Bill Bratton Takes the Helm of the NYPD
Bill Bratton Takes the Helm of the NYPD

NEW YORK—Just under 24 hours after taking the oath of office at City Hall, Mayor Bill de Blasio found himself on the other side Thursday. De Blasio administered the oath of office to his new Police Commissioner Bill Bratton in a ceremony at One Police Plaza.

“Who says you can’t come home again?” Bratton jokingly asked the several hundred officers and elected officials at the ceremony. “And it is great to be back.”

Bratton takes over as the city’s top cop for the second time in his illustrious career. He served under Mayor Rudy Giuliani from 1994 to 1996.

Bratton takes over the department from Ray Kelly who served as police commissioner for 12 years under former Mayor Michael Bloomberg. Bratton had kind words for his predecessor during his 23-minute speech, saying the city was safer thanks to Kelly.

“Over these 12 years, he has committed himself to keeping this city safe and he has in fact done that,” Bratton said.

He mentioned how cooperative Kelly and the team had been during the transition and shared a poignant moment when he was sworn in at midnight on New Year’s Eve. Bratton said when he and his wife Rikki Klieman arrived at One Police Plaza to be sworn in there was a bottle of champagne and a personal note from Kelly.

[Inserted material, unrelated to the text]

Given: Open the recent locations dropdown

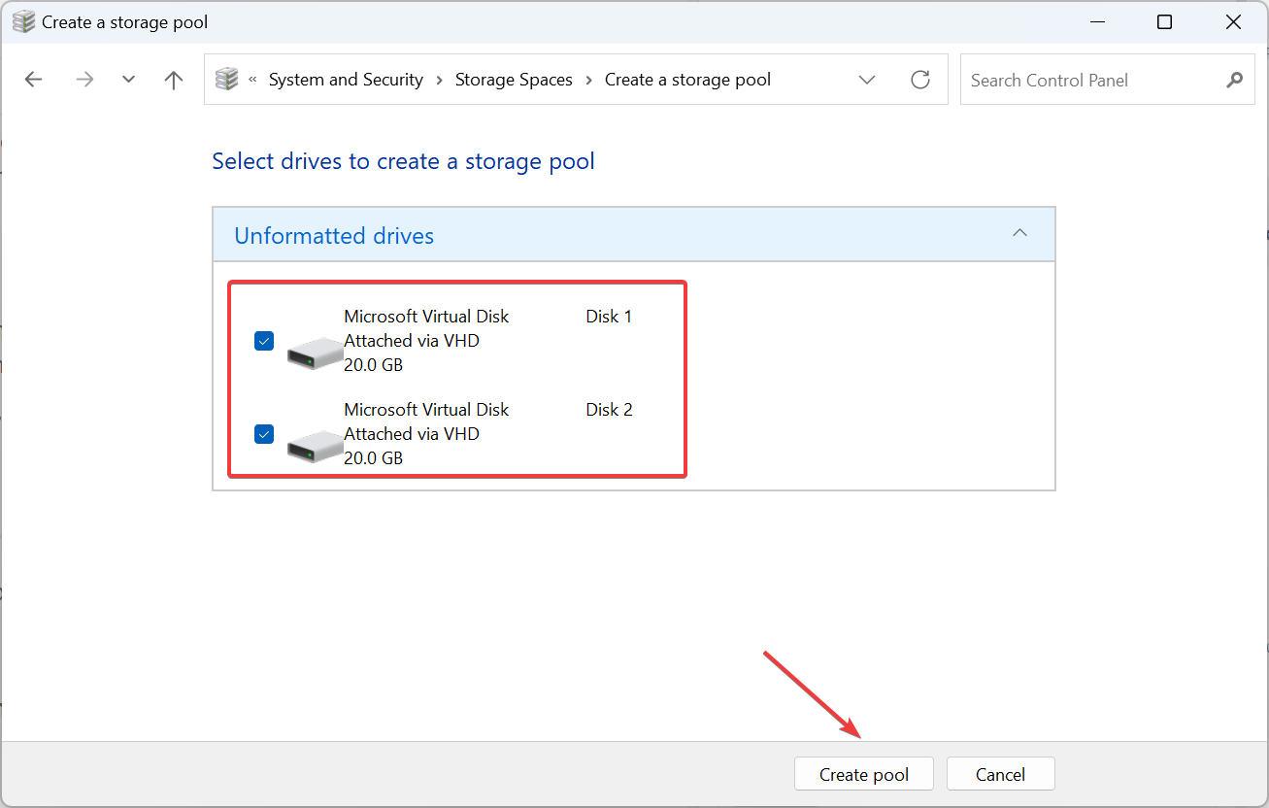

It read, “Happy New Year. Good Luck. Ray Kelly,” according to Bratton.

“The idea he would take the time to leave that for us is a reflection of the man he is,” Bratton said.

Bratton takes on a department that is looking to repair soured relationships between minority communities who have felt targeted by the police through surveillance programs and the use of stop and frisk.

“I know there has been frustration over some of the policies that may have stood in the way of deepening that relationship and we are here to make sure, as we move forward, that wherever there has been a rift that we heal it,” de Blasio said.

Since being appointed commissioner in early December, Bratton has spoken at length about his commitment to bring police and community back together. On Thursday he reiterated that claim saying, “We will do all we can to ensure a collaboration unlike any we have ever seen in this city.”

The city has enjoyed record low murder rates for the past two years, but Bratton said he was disappointed to see it was not celebrated. Much of the focus in the 2013 campaign season was on the over use of stop and frisk and how it divided police and communities.

“Where did we disconnect?” Bratton asked. “The challenge for all of us is to find that disconnect and to heal it and to collaborate together.”

He continued, “We will all work hard to identify why is it that so many in this city do not feel good about this department that has done so much to make them safe.”

Bratton and de Blasio will embark on a new direction in policing in New York City, but both promised it will not affect safety.

“I can tell you, the City of New York is in good hands,” de Blasio said.